My first time as passenger on a commercial airline flight was in 1988, I think, when my folks decided we should take a winter vacation from our home in the Twin Cities to sunny Disney World. I remember looking out and down out the window as we taxied to the far end of the runway, and then hearing the engine’s turbines accelerate, and then feeling the plane’s acceleration push me deeper into my chair, and then the rumble of the landing gear quiet a bit as first the front wheels lifted off the ground and then a moment later the rear landing gear did the same. The experience was a bit miraculous to me, at the time. And I enjoyed it.

This enjoyment extended many years until I started watching too much news.
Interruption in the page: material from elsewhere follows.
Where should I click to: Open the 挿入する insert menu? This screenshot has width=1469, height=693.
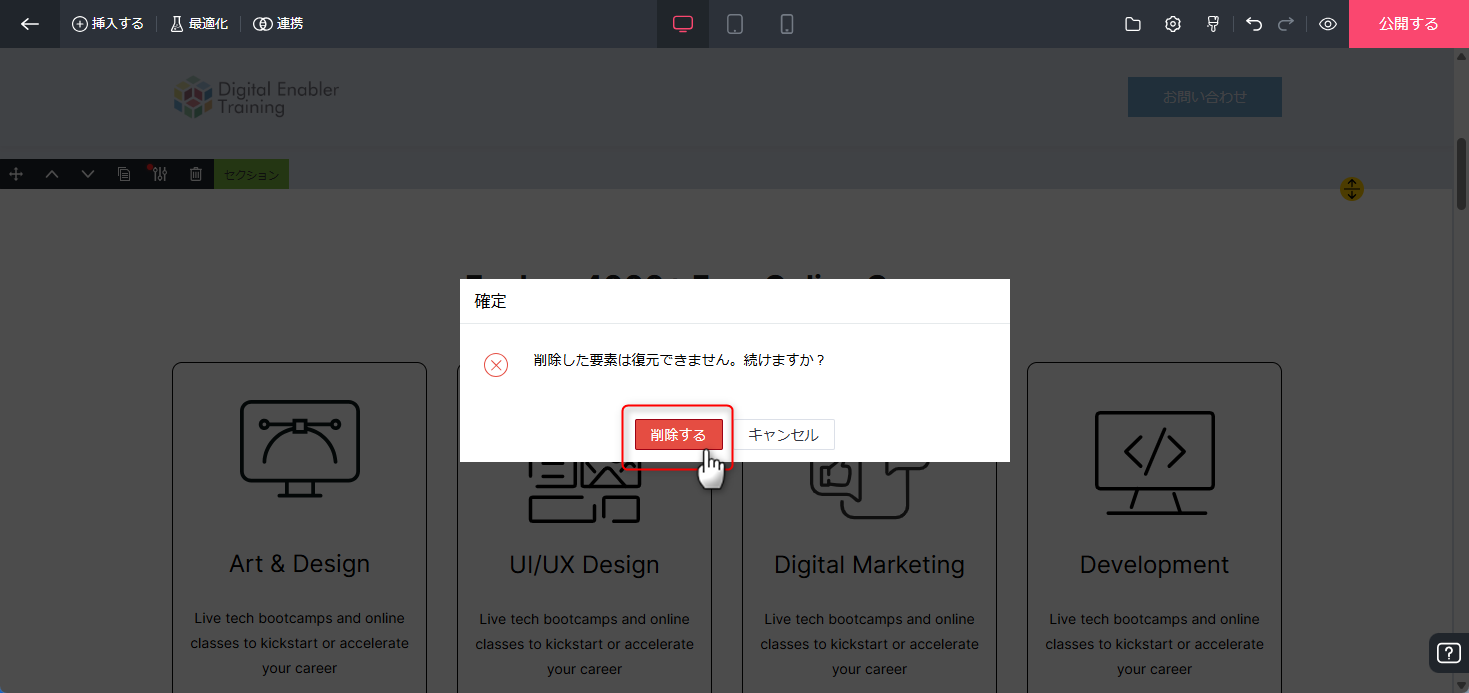coord(108,24)
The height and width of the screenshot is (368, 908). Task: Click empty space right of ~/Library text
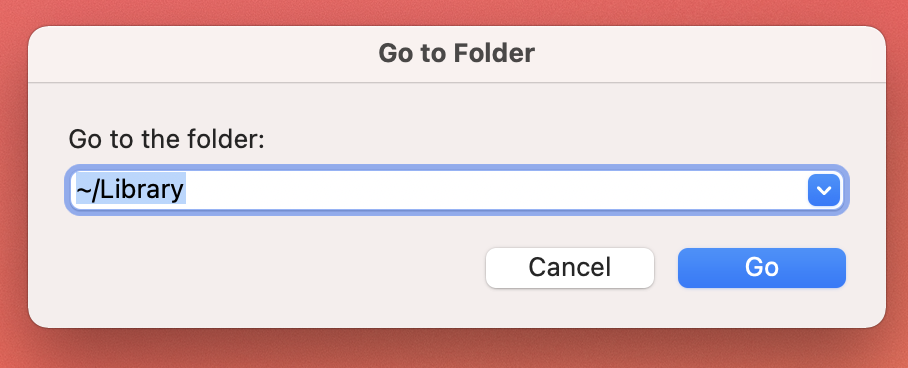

Catastrophes of landing failures and in-flight explosions shook my faith in the technology and its custodians (the pilots, their crew, the maintenance staff, and so forth). Then there was the role commercial flight played in the Twin Towers disaster of 2001. If anything put me in the “hate to fly” camp, it was that. And I stayed there for a while, avoiding national conferences that required flying to get there, and that sort of thing.

By 2003, certain commitments I’d made and opportunities that had become available required me to start flying to distant conferences and meeting. Preparations for such trips were marked by brooding fears that kept me up too late at night as I tried to fall asleep. All those fears would vanish when I stepped into the airport and engaged in the rituals of checking-in, passing through security, and waiting at the gate. They’d be revived with the click the seat-belt buckle makes when engaged, but I stilled the fears with a review of the statistics that said flying is safer than driving, that thousands of American planes traverse their assigned routes each day without incident, and so forth. Then the plane gets us from the taxiway to the runway where I begin to fear an exploding turbine sending its blade into the cabin and through my body. When that doesn’t happen, and when the plane is barreling down the runway, I remind myself that landing in the more dangerous maneuver - taking off is easy.
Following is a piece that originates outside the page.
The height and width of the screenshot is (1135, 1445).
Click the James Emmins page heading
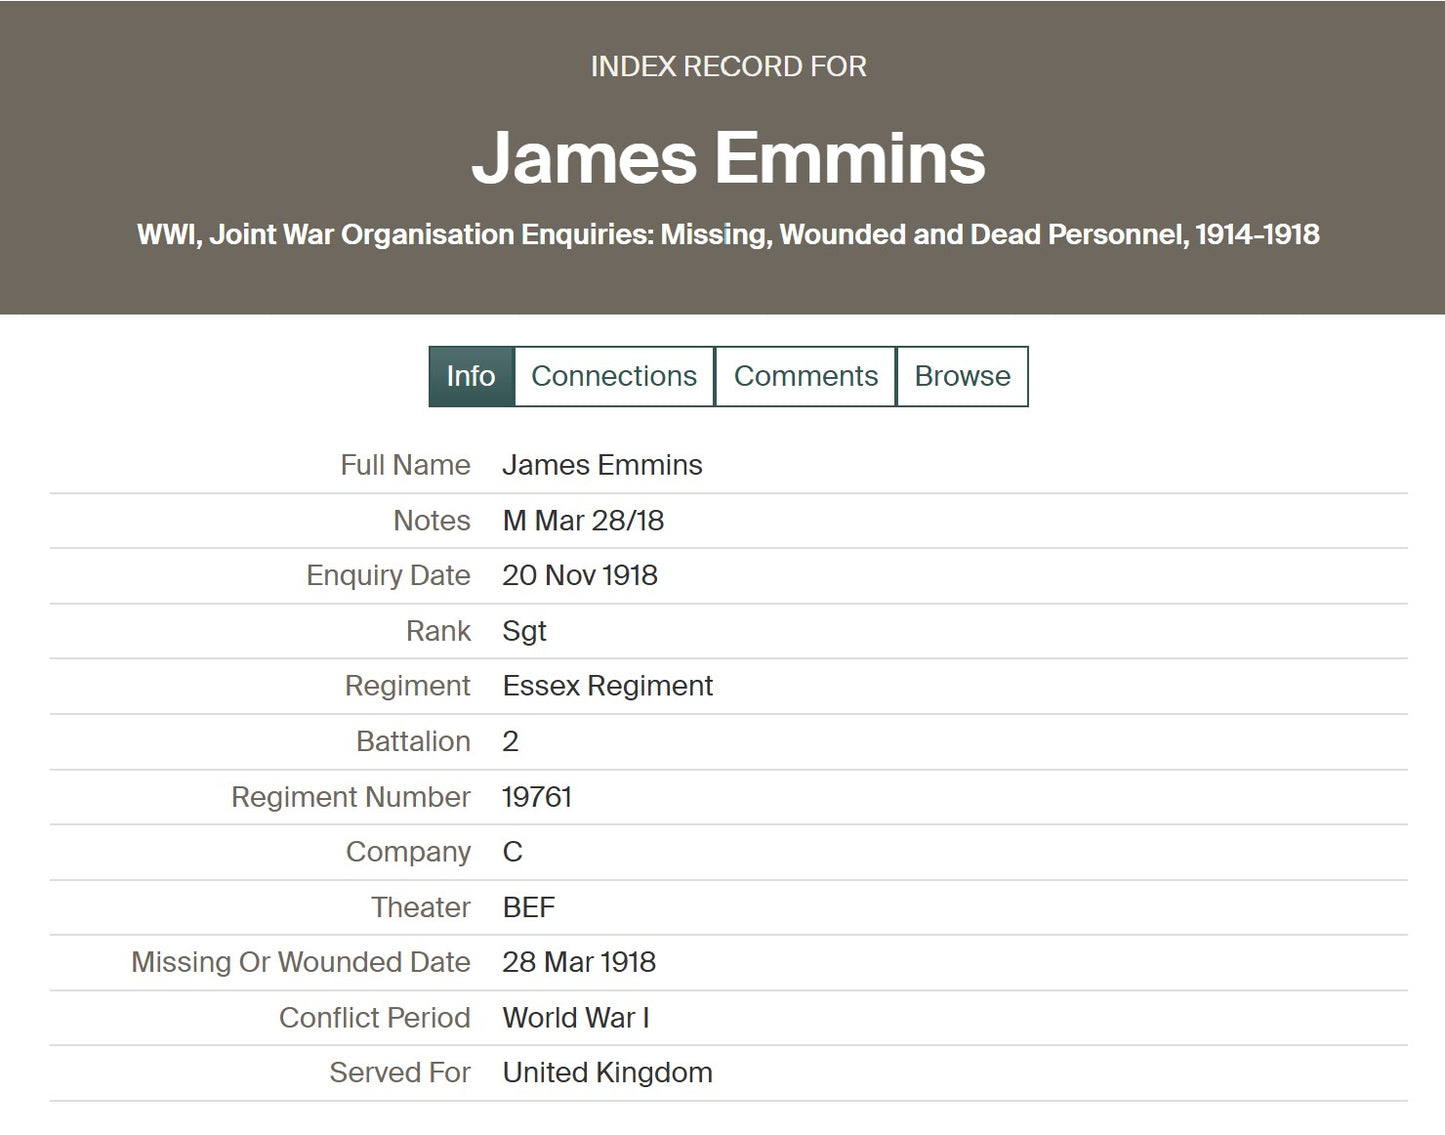point(728,158)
But how can planes even take off into the air? How can such a heavy vessel be shaped in such a way that forward velocity transfers to upward velocity (or lift) in a way that is stable and predictable? These are the thoughts that always cross my mind when I fly. These days, I’m more mellow about the prospect of flying, but there’s always part of me that goes through a ‘what if this is the last time my family sees me’ ritual. This isn’t something that I dread. In fact, it’s something that has lead me to appreciate life and my family and all the Good Things that are part of my life, before and after I fly.
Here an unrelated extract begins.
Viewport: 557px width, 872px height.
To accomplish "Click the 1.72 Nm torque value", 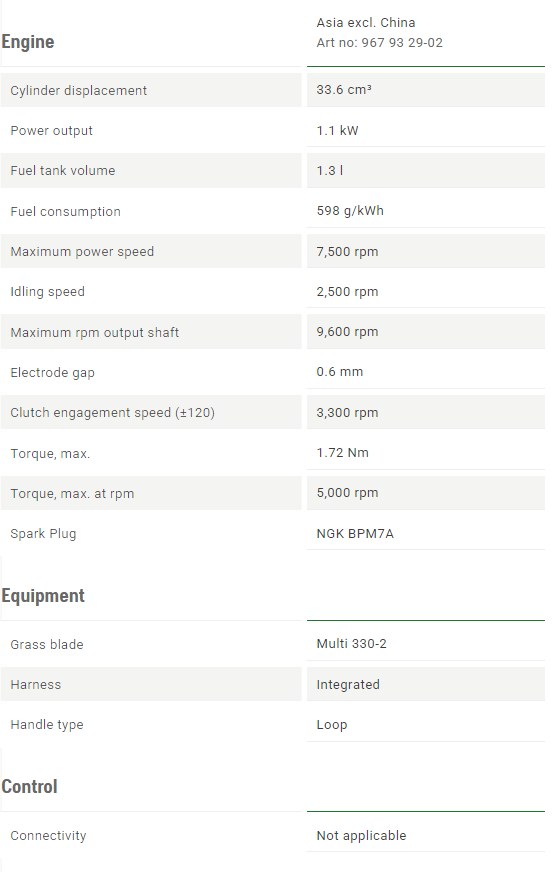I will point(342,453).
For these reasons, the technology of flight is something that intrigues me. I’ve heard that a plane can pretty much fly itself from take-off to landing. A piloting crew is only necessary for the extraordinary incidents like those that lead to the Miracle on the Hudson. So when I read this article today, I nodded in appreciation and thought it worth sharing. The article affirms that much of the work of commercial flights is done by computer, and it relies on a competent, rested, and able flight crew. To those people I raise my glass and say ‘thank you’ for the way you’ve faithfully negotiated the flying technology that’s delivered me from point A to point B and back.